The conference opened with the unnerving news that one of its would-be participants, Israeli Member of Parliament Issam Makhoul, had been the target of an assassination attempt only two days earlier.   It was suspected that the assassination attempt arose in reaction to Mr Makhoul's criticism of government policies on security issues, including Israel's secrecy over their nuclear weapons program. Fortunately, Mr.

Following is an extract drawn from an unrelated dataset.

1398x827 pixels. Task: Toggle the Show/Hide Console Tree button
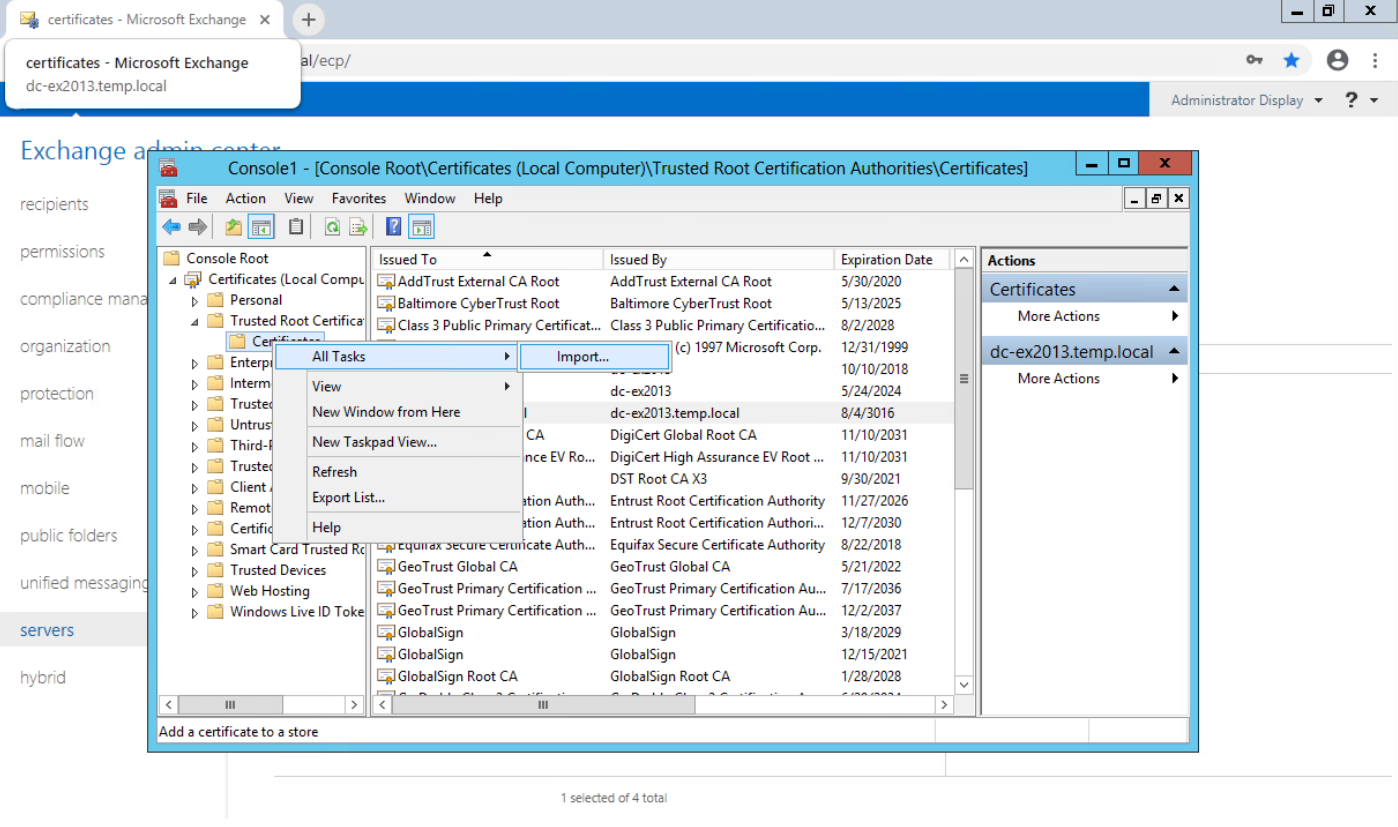(261, 227)
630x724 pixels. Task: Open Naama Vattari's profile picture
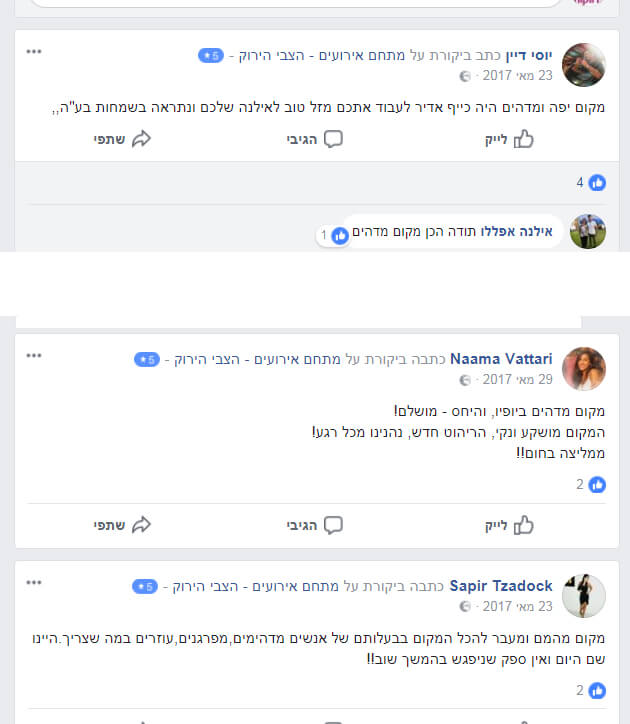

Makhoul, along with his family, survived when the bomb planted under their car was detonated.

The assassination attempt did not deter a very positive dialogue amongst parliamentarians from around the globe, including from some of the other proliferation 'hot-spots' such as South Asia and Korea, from the nuclear-weapon States and their allies, and from key countries working for nuclear non-proliferation and disarmament such as the members of the New Agenda Coalition.

A key focus of the event was on the comprehensive nuclear non-proliferation and disarmament program proposed at the United Nations General Assembly and the Non-Proliferation Treaty meetings by the New Agenda Coalition, an international coalition of governments including Brazil, Egypt, Ireland, Mexico, Aotearoa-New Zealand, South Africa and Sweden.

Participants at the conference also considered proposals to:

•  create a nuclear weapon free zone in North East Asia

•  link existing nuclear weapon free zones into a Southern Hemisphere and Adjacent Areas Nuclear Weapon Free Zone

•  begin preparatory work on an international treaty to eliminate nuclear weapons

•  collaborate with a new coalition of Mayors for Peace

•  criminalize the threat or use of nuclear weapons through domestic legislation

•  implement the World Court's decision on the illegality of nuclear weapons through direct action at nuclear weapons facilities

The International Parliamentary Conference, entitled "From Nuclear Dangers to Cooperative Security" was made possible in part through the generous support of its co-covenor, the Simons Foundation.